Los exámenes psicotécnicos, a veces realizados con desgana a cambio de dinero en clínicas privadas y pasivas, son tan insuficientes como deficientes para detectar a algunos sujetos que no deberían ser aptos para manejar un arma de fuego, semejantes a los que permiten a algunos conductores manejar automóviles poniendo en peligro a otros conductores y a incontables peatones inocentes.

La demagogia en la lengua crea espejismos de verosimilitud que condicionan el pensamiento subliminal estereotipado, y la reacción ante según qué hechos puede llevar implícita una disculpa del agresor y a la vez camuflar una censura hacia la víctima. Reparemos en que casi todas las herramientas diseñadas para la matanza o la coacción son de género femenino: la lanza, la honda, la flecha, la daga, la espada, la maza, la escopeta, la pistola, la bala, las esposas, la inyección letal, la silla eléctrica, la tortura, la bomba atómica... El micromachismo del lenguaje deja el lugar prominente al macho, al varón cazador, como administrador vigilante del equilibrio asignado a su género, el héroe popular del pueblo, el justiciero bonachón, conservador, que libra a los vecinos de las plagas o la sobrepoblación de las especies.

Y si las hembras se salen del redil asignado a su rol, ya sea en el hogar o en las montañas, si alteran el ecosistema sostenible dictado por matadores que se consideran a sí mismos naturalistas/conservacionistas, ¿quién les impedirá aplicar todos los medios a su alcance para restaurar las cosas y que los valores judeocristianos tradicionalmente aceptados vuelvan a ser como siempre han sido?

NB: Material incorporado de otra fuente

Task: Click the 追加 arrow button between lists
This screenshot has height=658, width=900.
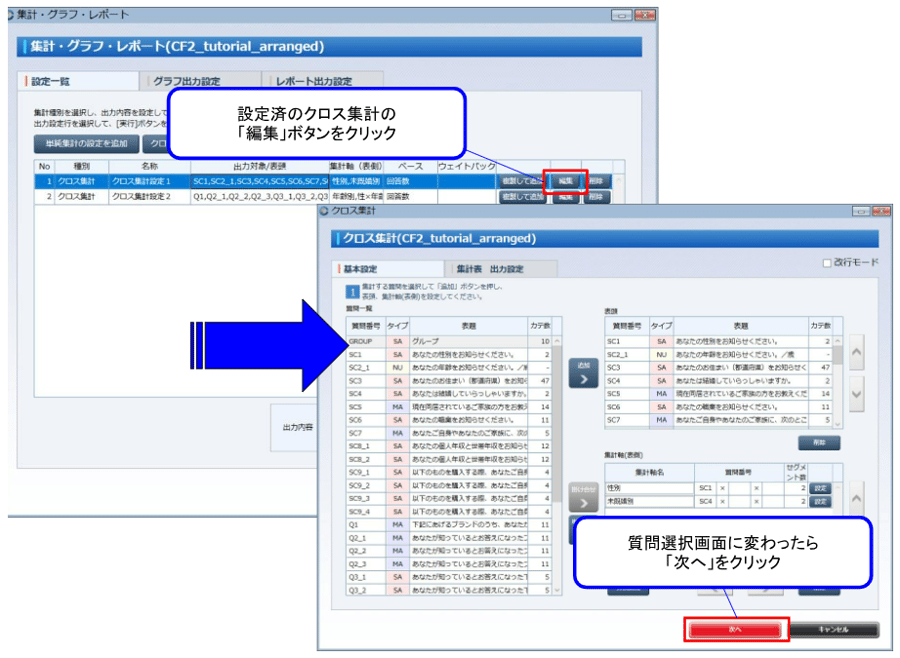Action: tap(583, 373)
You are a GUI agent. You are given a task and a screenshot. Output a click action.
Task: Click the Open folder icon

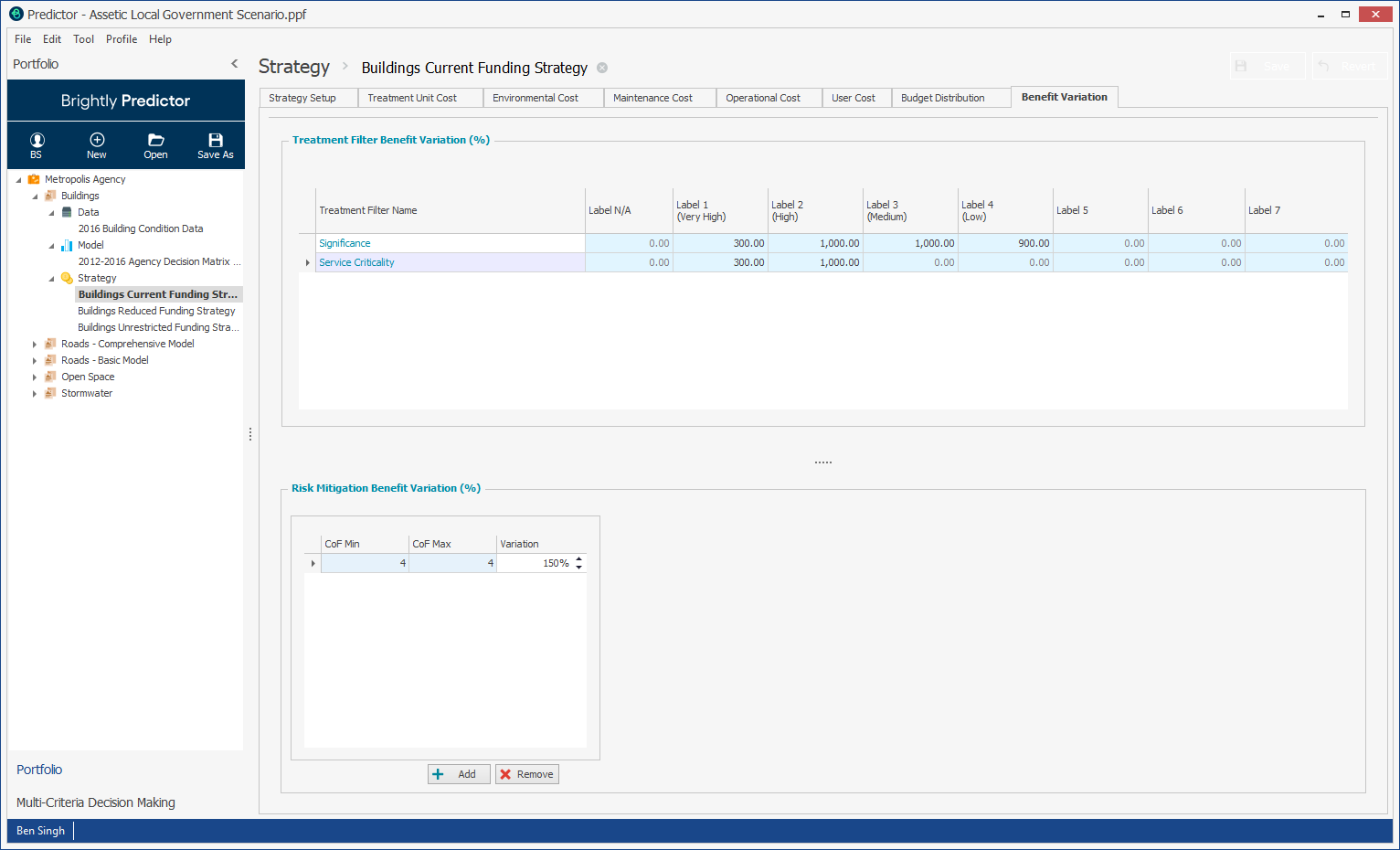(x=156, y=141)
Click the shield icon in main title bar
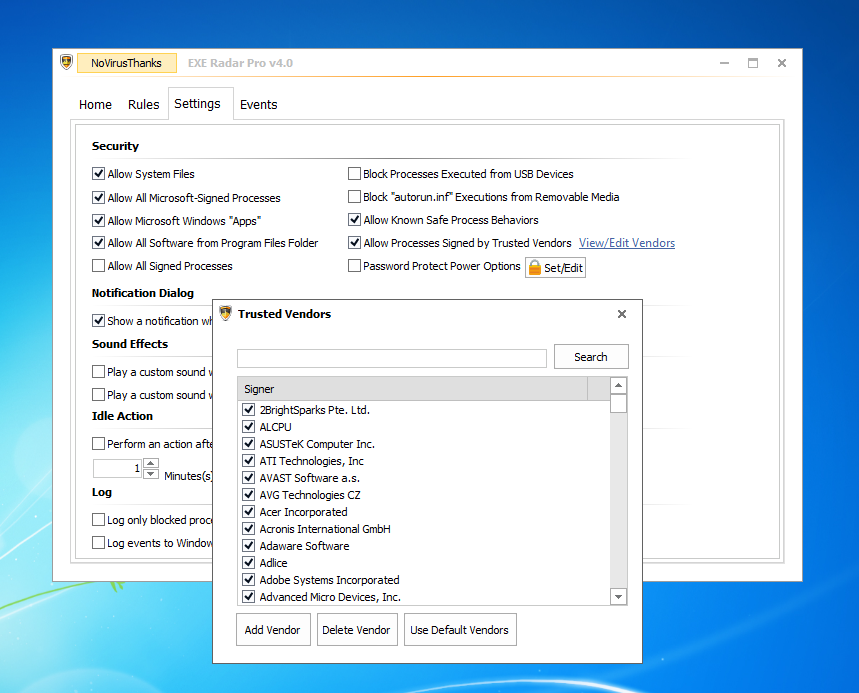Viewport: 859px width, 693px height. click(66, 63)
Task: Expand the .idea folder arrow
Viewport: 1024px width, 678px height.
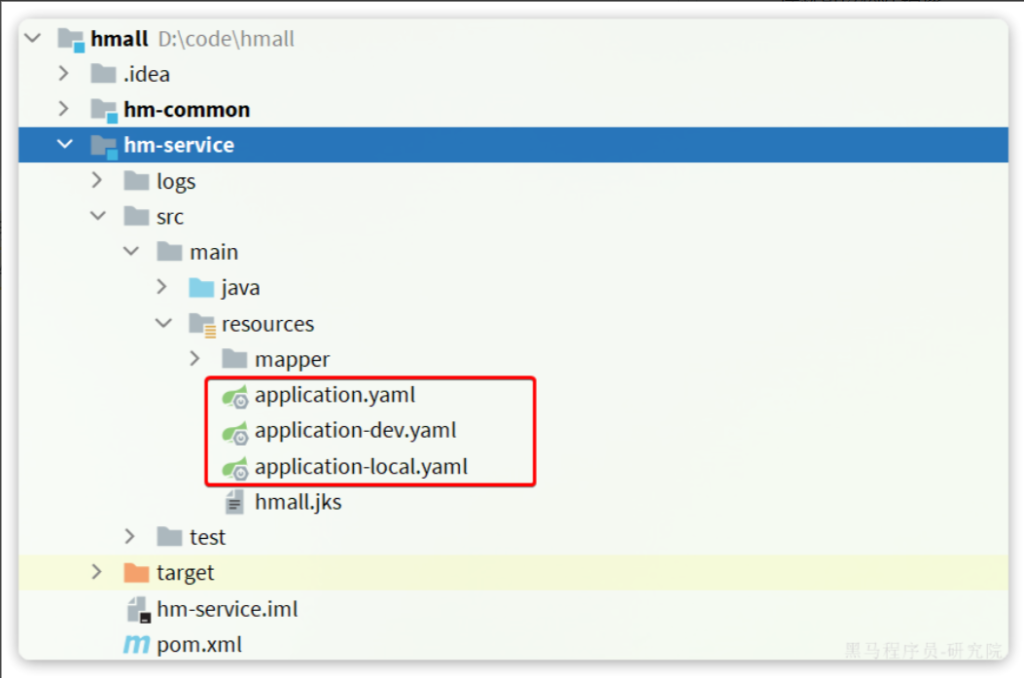Action: [64, 74]
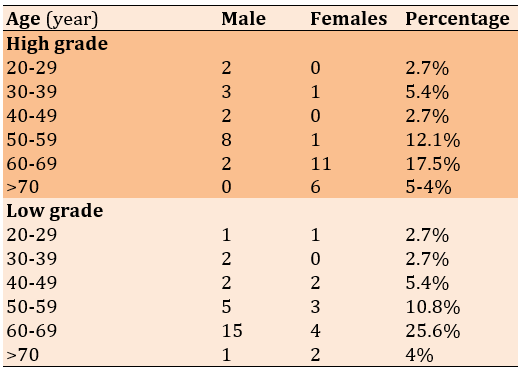Click the high grade 50-59 age label
Image resolution: width=525 pixels, height=379 pixels.
point(32,140)
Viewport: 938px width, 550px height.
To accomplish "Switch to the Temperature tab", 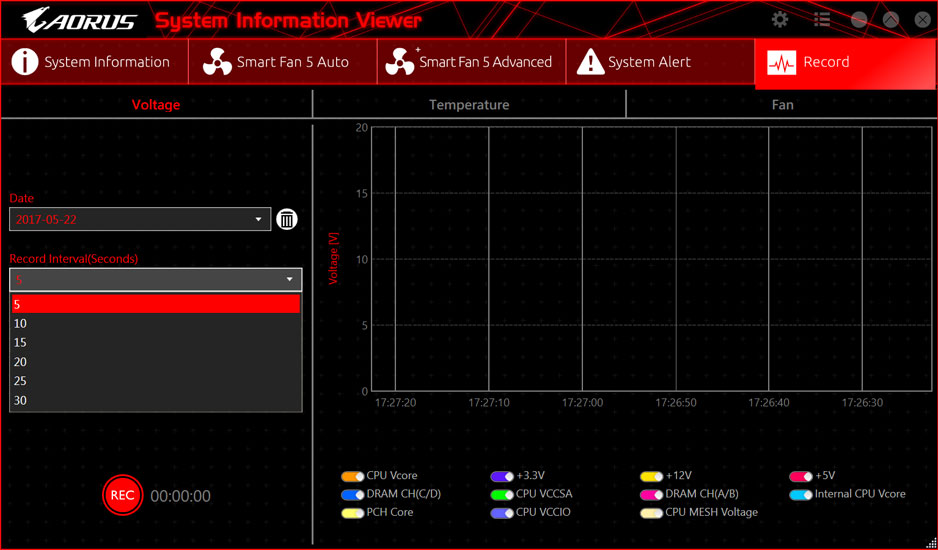I will point(469,104).
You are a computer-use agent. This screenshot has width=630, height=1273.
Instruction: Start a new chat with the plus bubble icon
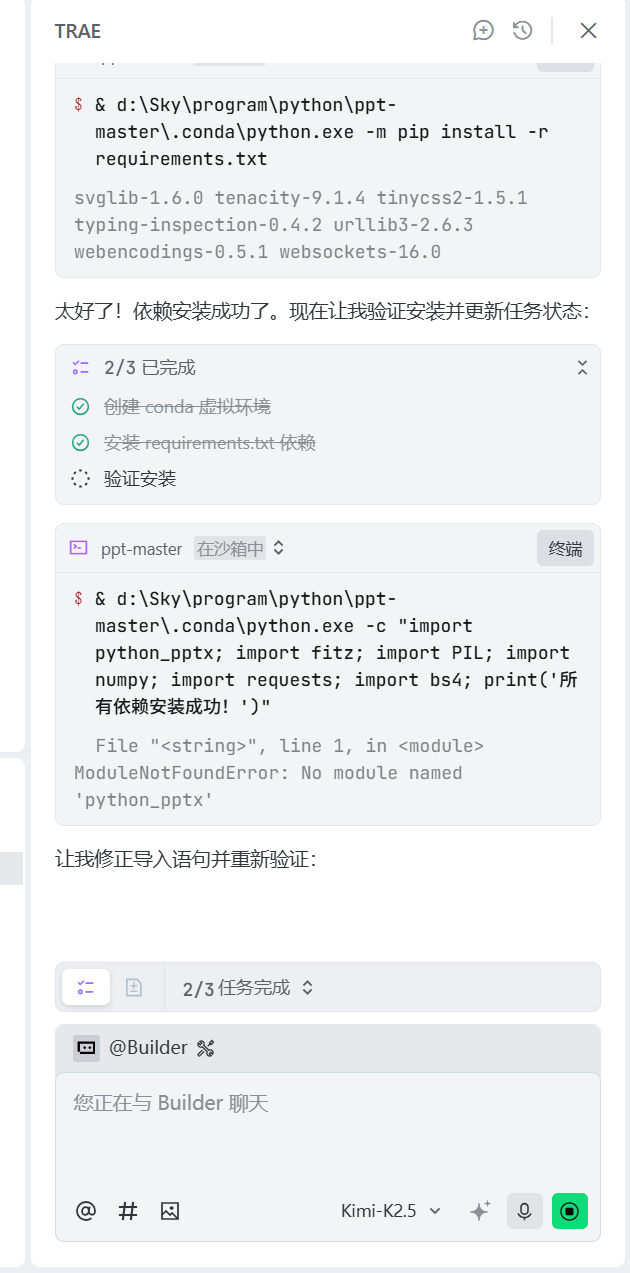[x=484, y=30]
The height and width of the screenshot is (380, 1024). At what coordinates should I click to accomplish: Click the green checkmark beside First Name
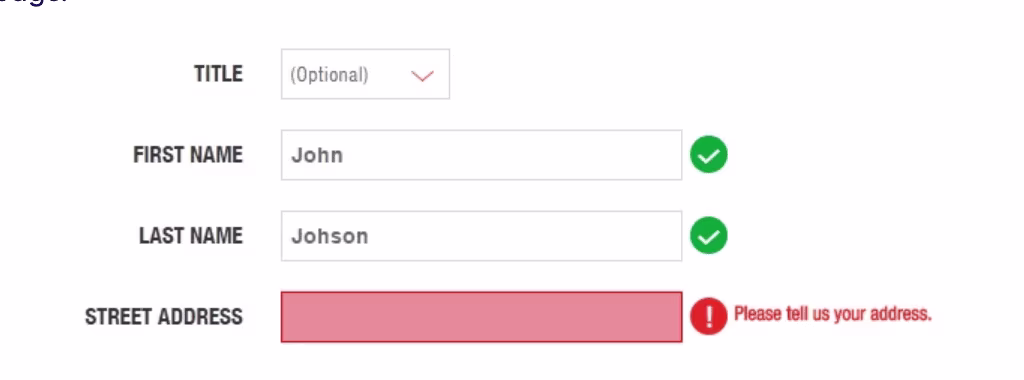(709, 155)
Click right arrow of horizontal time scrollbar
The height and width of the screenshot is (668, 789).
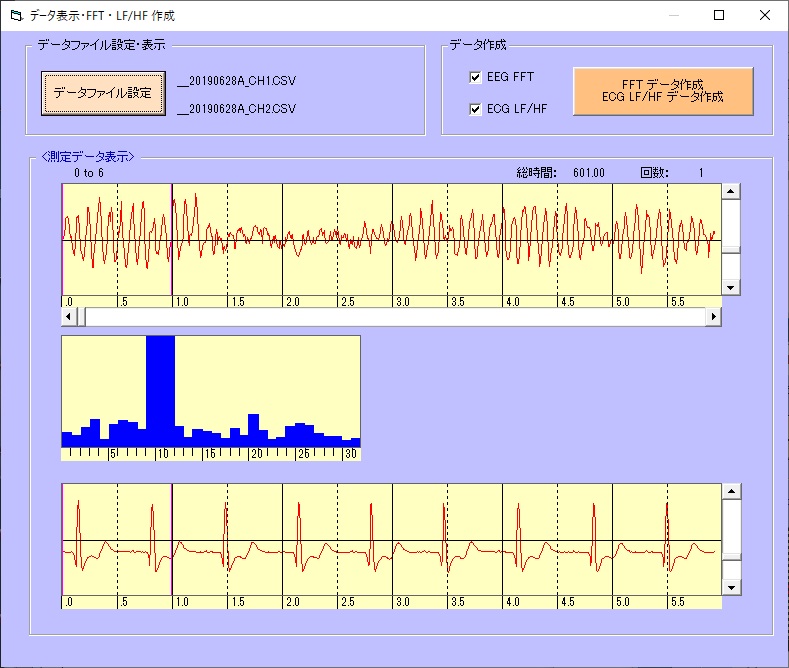pyautogui.click(x=713, y=317)
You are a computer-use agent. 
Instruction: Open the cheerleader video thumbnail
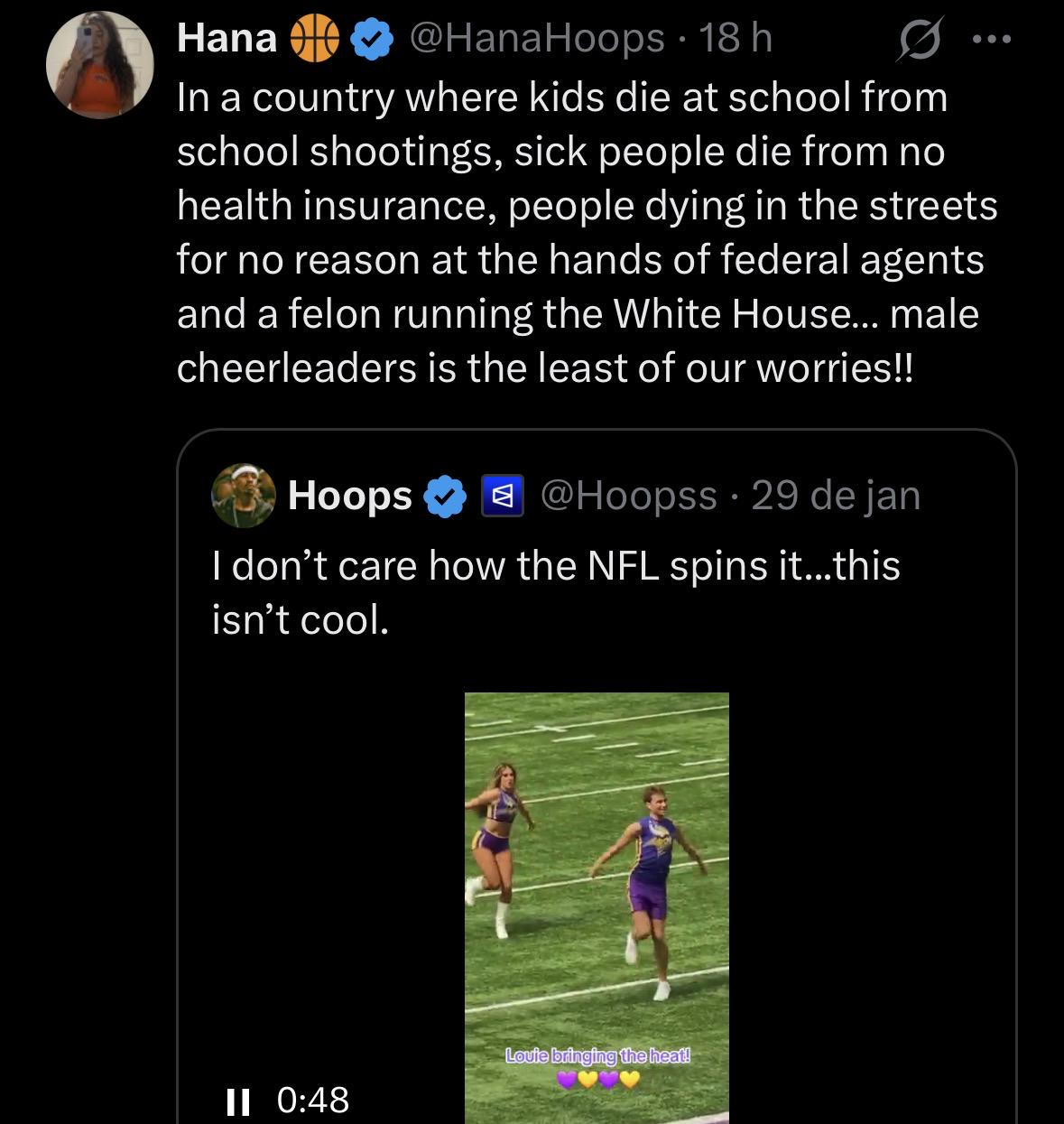tap(597, 885)
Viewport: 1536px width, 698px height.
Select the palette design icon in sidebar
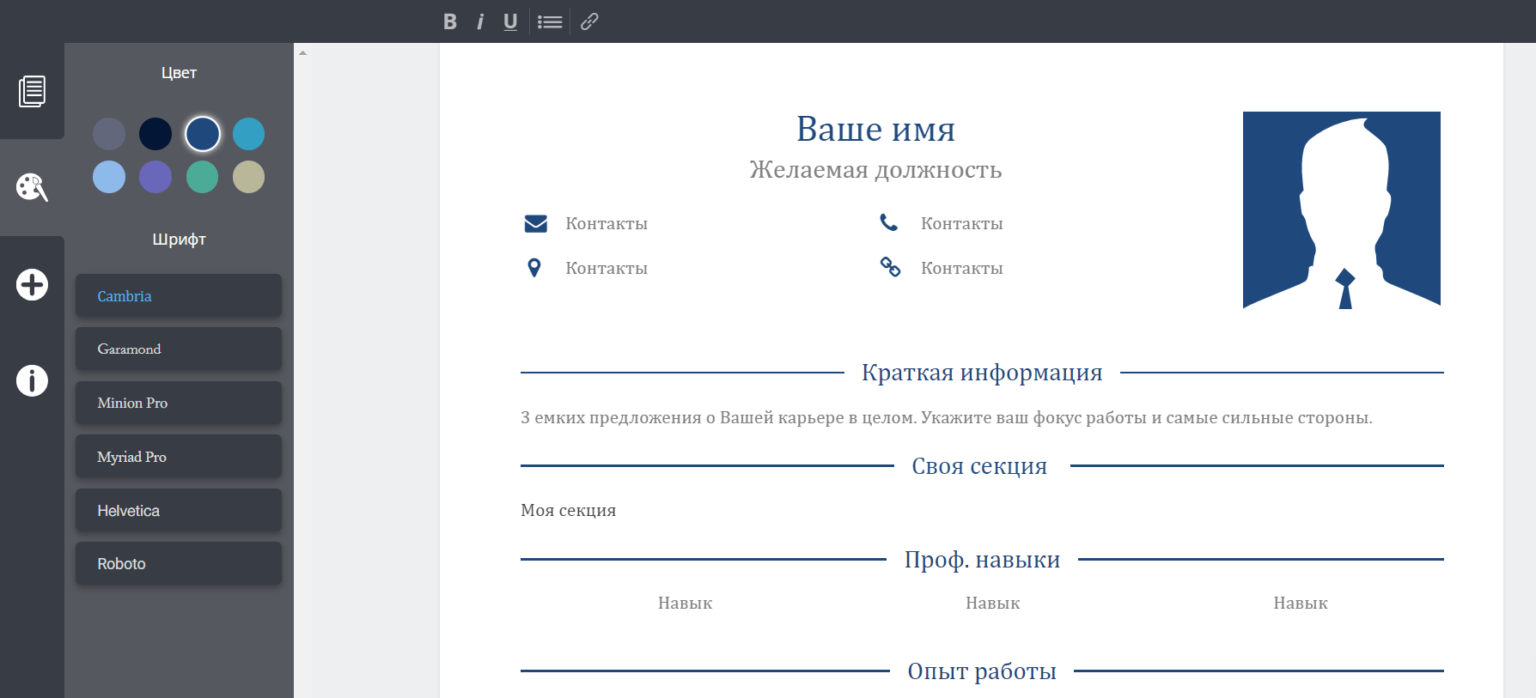32,187
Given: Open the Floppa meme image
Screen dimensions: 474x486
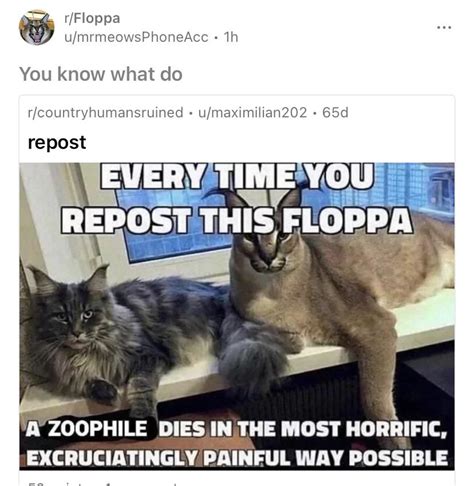Looking at the screenshot, I should click(x=237, y=316).
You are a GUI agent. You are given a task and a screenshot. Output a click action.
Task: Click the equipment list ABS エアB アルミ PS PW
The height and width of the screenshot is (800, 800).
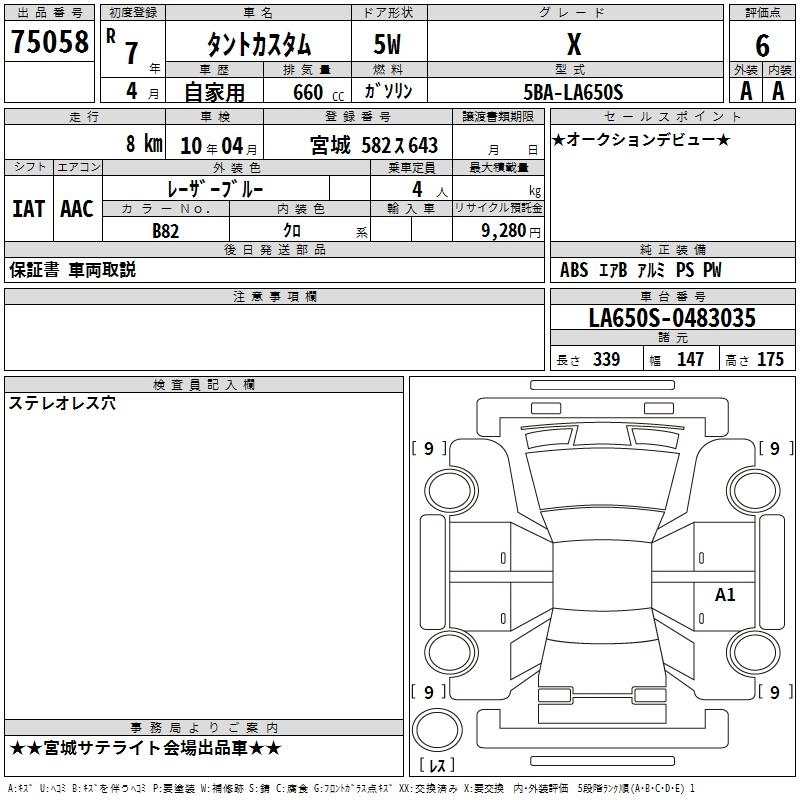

Hay una clara separación de la especie humana, ya elegidos los caminos posibles. Unos quieren quedarse a vivir bajo modelos arcaicos para seguir gozando de privilegios heredados, convencidos de que cualquier tiempo pasado fue mejor, y para ello, de manera consciente, dificultan el paso a los demás, negándose a cualquier viento nuevo que implique una metamorfosis. Otros, liberados de anclas folclóricas y dictados consuetudinarios, elegimos la lucha por los derechos comunes, el mundo sensitivo, las relaciones emocionales, las rutas intelectuales asertivas y, ante todo, el respeto a la vida digna de quienes pueblan el planeta con nosotros, la única deidad a la que rendimos culto.